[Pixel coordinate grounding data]
________________________

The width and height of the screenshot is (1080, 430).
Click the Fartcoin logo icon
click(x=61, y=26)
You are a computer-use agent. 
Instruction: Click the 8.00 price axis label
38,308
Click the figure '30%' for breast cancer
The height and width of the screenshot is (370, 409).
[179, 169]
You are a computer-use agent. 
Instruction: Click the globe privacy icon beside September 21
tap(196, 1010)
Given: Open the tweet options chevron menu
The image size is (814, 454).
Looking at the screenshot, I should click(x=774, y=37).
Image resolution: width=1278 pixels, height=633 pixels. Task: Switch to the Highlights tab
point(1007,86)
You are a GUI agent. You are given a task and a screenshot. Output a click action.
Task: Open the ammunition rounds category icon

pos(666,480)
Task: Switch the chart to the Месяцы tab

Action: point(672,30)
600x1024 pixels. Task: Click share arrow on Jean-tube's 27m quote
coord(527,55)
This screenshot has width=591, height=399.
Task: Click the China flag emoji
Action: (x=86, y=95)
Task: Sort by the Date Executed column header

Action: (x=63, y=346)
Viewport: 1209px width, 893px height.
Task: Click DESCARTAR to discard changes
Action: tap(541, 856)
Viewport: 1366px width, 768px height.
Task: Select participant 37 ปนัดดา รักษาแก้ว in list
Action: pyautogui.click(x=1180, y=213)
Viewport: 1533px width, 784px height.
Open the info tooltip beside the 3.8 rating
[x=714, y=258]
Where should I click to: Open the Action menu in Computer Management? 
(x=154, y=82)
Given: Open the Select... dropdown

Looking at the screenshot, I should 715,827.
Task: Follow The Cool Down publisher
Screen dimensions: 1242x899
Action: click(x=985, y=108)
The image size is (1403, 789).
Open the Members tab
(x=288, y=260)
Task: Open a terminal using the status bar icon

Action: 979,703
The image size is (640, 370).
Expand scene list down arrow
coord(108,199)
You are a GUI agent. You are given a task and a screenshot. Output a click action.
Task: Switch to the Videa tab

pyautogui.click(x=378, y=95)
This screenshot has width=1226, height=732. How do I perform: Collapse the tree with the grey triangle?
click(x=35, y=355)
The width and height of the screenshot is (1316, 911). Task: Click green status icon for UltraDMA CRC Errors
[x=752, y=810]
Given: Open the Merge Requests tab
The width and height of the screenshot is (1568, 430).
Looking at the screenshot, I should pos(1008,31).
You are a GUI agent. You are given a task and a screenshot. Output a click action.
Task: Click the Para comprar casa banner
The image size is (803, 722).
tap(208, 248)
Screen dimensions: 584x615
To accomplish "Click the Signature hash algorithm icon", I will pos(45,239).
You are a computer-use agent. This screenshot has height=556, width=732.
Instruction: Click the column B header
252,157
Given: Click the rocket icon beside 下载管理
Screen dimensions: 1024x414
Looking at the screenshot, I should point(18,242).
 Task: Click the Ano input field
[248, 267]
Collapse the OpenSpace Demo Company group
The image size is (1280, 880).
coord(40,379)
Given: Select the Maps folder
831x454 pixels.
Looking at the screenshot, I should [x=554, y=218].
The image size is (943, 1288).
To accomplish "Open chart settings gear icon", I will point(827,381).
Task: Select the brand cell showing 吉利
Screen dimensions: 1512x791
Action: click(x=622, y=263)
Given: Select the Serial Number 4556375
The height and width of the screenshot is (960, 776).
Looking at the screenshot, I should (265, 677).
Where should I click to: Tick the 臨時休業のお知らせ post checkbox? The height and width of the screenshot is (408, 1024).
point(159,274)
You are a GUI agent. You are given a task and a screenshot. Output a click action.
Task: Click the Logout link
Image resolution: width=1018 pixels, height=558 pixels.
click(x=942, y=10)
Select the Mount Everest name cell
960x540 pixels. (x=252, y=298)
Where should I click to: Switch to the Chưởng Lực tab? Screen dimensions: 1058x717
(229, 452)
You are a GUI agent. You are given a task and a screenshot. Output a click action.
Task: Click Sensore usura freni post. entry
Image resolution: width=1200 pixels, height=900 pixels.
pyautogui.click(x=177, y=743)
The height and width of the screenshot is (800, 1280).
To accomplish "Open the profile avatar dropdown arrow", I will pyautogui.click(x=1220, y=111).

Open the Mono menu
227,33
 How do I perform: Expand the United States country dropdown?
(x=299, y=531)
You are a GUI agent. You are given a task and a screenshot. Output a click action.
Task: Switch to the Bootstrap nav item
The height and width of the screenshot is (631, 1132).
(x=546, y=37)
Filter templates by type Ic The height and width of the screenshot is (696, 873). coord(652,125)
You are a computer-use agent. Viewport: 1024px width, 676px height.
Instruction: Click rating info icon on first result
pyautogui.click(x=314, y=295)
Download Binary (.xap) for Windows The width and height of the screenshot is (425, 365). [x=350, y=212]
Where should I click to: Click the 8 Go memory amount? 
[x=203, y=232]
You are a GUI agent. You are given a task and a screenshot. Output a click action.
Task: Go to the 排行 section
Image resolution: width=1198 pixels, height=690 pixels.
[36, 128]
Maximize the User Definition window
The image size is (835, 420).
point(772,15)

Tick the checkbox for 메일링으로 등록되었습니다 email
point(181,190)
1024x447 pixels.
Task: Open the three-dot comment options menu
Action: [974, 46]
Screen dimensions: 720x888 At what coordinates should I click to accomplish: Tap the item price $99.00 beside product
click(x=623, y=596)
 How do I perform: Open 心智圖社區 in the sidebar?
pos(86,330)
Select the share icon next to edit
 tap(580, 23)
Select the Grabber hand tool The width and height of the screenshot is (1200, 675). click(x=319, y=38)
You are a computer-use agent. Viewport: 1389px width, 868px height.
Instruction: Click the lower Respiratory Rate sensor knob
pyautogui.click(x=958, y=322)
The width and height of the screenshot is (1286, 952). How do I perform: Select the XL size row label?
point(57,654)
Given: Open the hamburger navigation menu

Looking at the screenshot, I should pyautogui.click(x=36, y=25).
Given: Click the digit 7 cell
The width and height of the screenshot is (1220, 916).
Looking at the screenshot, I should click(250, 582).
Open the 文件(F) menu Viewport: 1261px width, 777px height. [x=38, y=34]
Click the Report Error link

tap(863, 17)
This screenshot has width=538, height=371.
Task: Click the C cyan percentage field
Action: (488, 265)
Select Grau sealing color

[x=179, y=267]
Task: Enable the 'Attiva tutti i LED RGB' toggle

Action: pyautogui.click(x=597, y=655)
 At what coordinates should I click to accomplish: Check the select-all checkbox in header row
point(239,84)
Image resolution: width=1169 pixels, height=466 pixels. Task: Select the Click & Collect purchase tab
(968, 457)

________________________

Output every entry exactly.

» **Response for this exercise**
The width and height of the screenshot is (1080, 430).
Click the Fartcoin logo icon
click(x=61, y=26)
You are a computer-use agent. 
Instruction: Click the 8.00 price axis label
38,308
Click the figure '30%' for breast cancer
The height and width of the screenshot is (370, 409).
[179, 169]
You are a computer-use agent. 
Instruction: Click the globe privacy icon beside September 21
tap(196, 1010)
Given: Open the tweet options chevron menu
The image size is (814, 454).
Looking at the screenshot, I should click(x=774, y=37).
Image resolution: width=1278 pixels, height=633 pixels. Task: Switch to the Highlights tab
point(1007,86)
You are a GUI agent. You are given a task and a screenshot. Output a click action.
Task: Open the ammunition rounds category icon

pos(666,480)
Task: Switch the chart to the Месяцы tab

Action: point(672,30)
600x1024 pixels. Task: Click share arrow on Jean-tube's 27m quote
coord(527,55)
This screenshot has width=591, height=399.
Task: Click the China flag emoji
Action: (x=86, y=95)
Task: Sort by the Date Executed column header

Action: (x=63, y=346)
Viewport: 1209px width, 893px height.
Task: Click DESCARTAR to discard changes
Action: tap(541, 856)
Viewport: 1366px width, 768px height.
Task: Select participant 37 ปนัดดา รักษาแก้ว in list
Action: pyautogui.click(x=1180, y=213)
Viewport: 1533px width, 784px height.
Open the info tooltip beside the 3.8 rating
[x=714, y=258]
Where should I click to: Open the Action menu in Computer Management? 
(x=154, y=82)
Given: Open the Select... dropdown

Looking at the screenshot, I should 715,827.
Task: Follow The Cool Down publisher
Screen dimensions: 1242x899
Action: click(x=985, y=108)
The image size is (1403, 789).
Open the Members tab
(x=288, y=260)
Task: Open a terminal using the status bar icon

Action: 979,703
The image size is (640, 370).
Expand scene list down arrow
coord(108,199)
You are a GUI agent. You are given a task and a screenshot. Output a click action.
Task: Switch to the Videa tab

pyautogui.click(x=378, y=95)
This screenshot has width=1226, height=732. How do I perform: Collapse the tree with the grey triangle?
click(x=35, y=355)
The width and height of the screenshot is (1316, 911). Task: Click green status icon for UltraDMA CRC Errors
[x=752, y=810]
Given: Open the Merge Requests tab
The width and height of the screenshot is (1568, 430).
Looking at the screenshot, I should pos(1008,31).
You are a GUI agent. You are given a task and a screenshot. Output a click action.
Task: Click the Para comprar casa banner
The image size is (803, 722).
tap(208, 248)
Screen dimensions: 584x615
To accomplish "Click the Signature hash algorithm icon", I will pos(45,239).
You are a computer-use agent. This screenshot has height=556, width=732.
Instruction: Click the column B header
252,157
Given: Click the rocket icon beside 下载管理
Screen dimensions: 1024x414
Looking at the screenshot, I should point(18,242).
 Task: Click the Ano input field
[248, 267]
Collapse the OpenSpace Demo Company group
The image size is (1280, 880).
coord(40,379)
Given: Select the Maps folder
831x454 pixels.
Looking at the screenshot, I should [x=554, y=218].
The image size is (943, 1288).
To accomplish "Open chart settings gear icon", I will point(827,381).
Task: Select the brand cell showing 吉利
Screen dimensions: 1512x791
Action: click(x=622, y=263)
Given: Select the Serial Number 4556375
The height and width of the screenshot is (960, 776).
Looking at the screenshot, I should (265, 677).
Where should I click to: Tick the 臨時休業のお知らせ post checkbox? The height and width of the screenshot is (408, 1024).
point(159,274)
You are a GUI agent. You are given a task and a screenshot. Output a click action.
Task: Click the Logout link
Image resolution: width=1018 pixels, height=558 pixels.
click(x=942, y=10)
Select the Mount Everest name cell
960x540 pixels. (x=252, y=298)
Where should I click to: Switch to the Chưởng Lực tab? Screen dimensions: 1058x717
(229, 452)
You are a GUI agent. You are given a task and a screenshot. Output a click action.
Task: Click Sensore usura freni post. entry
Image resolution: width=1200 pixels, height=900 pixels.
pyautogui.click(x=177, y=743)
The height and width of the screenshot is (800, 1280).
To accomplish "Open the profile avatar dropdown arrow", I will pyautogui.click(x=1220, y=111).

Open the Mono menu
227,33
 How do I perform: Expand the United States country dropdown?
(x=299, y=531)
You are a GUI agent. You are given a task and a screenshot. Output a click action.
Task: Switch to the Bootstrap nav item
The height and width of the screenshot is (631, 1132).
(x=546, y=37)
Filter templates by type Ic The height and width of the screenshot is (696, 873). coord(652,125)
You are a computer-use agent. Viewport: 1024px width, 676px height.
Instruction: Click rating info icon on first result
pyautogui.click(x=314, y=295)
Download Binary (.xap) for Windows The width and height of the screenshot is (425, 365). [x=350, y=212]
Where should I click to: Click the 8 Go memory amount? 
[x=203, y=232]
You are a GUI agent. You are given a task and a screenshot. Output a click action.
Task: Go to the 排行 section
Image resolution: width=1198 pixels, height=690 pixels.
[36, 128]
Maximize the User Definition window
The image size is (835, 420).
point(772,15)

Tick the checkbox for 메일링으로 등록되었습니다 email
point(181,190)
1024x447 pixels.
Task: Open the three-dot comment options menu
Action: [974, 46]
Screen dimensions: 720x888 At what coordinates should I click to accomplish: Tap the item price $99.00 beside product
click(x=623, y=596)
 How do I perform: Open 心智圖社區 in the sidebar?
pos(86,330)
Select the share icon next to edit
 tap(580, 23)
Select the Grabber hand tool The width and height of the screenshot is (1200, 675). click(x=319, y=38)
You are a computer-use agent. Viewport: 1389px width, 868px height.
Instruction: Click the lower Respiratory Rate sensor knob
pyautogui.click(x=958, y=322)
The width and height of the screenshot is (1286, 952). How do I perform: Select the XL size row label?
point(57,654)
Given: Open the hamburger navigation menu

Looking at the screenshot, I should pyautogui.click(x=36, y=25).
Given: Click the digit 7 cell
The width and height of the screenshot is (1220, 916).
Looking at the screenshot, I should click(250, 582).
Open the 文件(F) menu Viewport: 1261px width, 777px height. [x=38, y=34]
Click the Report Error link

tap(863, 17)
This screenshot has width=538, height=371.
Task: Click the C cyan percentage field
Action: (488, 265)
Select Grau sealing color

[x=179, y=267]
Task: Enable the 'Attiva tutti i LED RGB' toggle

Action: pyautogui.click(x=597, y=655)
 At what coordinates should I click to accomplish: Check the select-all checkbox in header row
point(239,84)
Image resolution: width=1169 pixels, height=466 pixels. Task: Select the Click & Collect purchase tab
(968, 457)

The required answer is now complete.